Collected data entries:
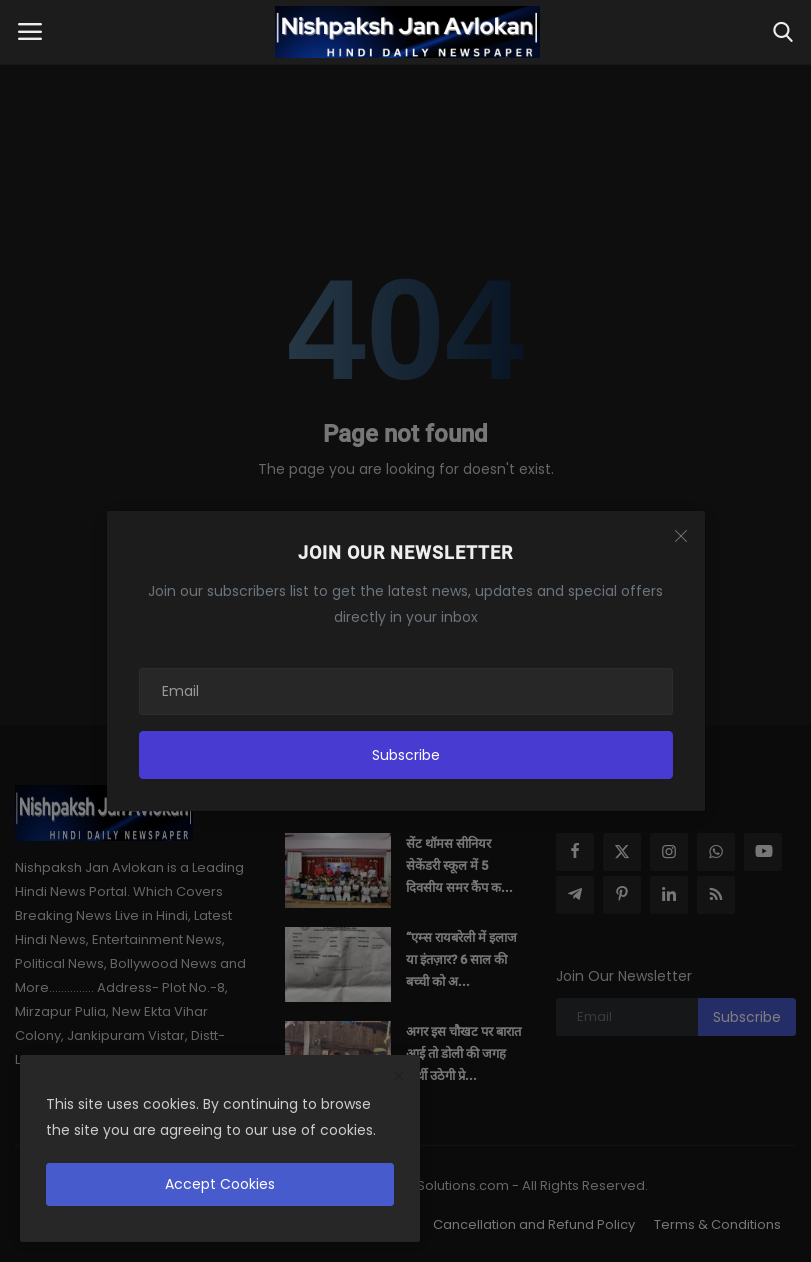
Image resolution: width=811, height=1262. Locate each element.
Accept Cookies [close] (220, 1184)
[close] (399, 1077)
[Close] (681, 536)
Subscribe (406, 755)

→ Written task: Could you rewrite the entries above as a two-column CSV with the header "target" and "coordinates", giving one row for each coordinate answer, the text beside it in the "target" column, and each value in its own quoted field with any line breaks turned into spaces? Leave the pictures out.

→ Correct answer:
target,coordinates
"Image resolution: width=811, height=1262. Locate each element. Accept Cookies [close]","(220, 1184)"
"[close]","(399, 1077)"
"[Close]","(681, 536)"
"Subscribe","(406, 755)"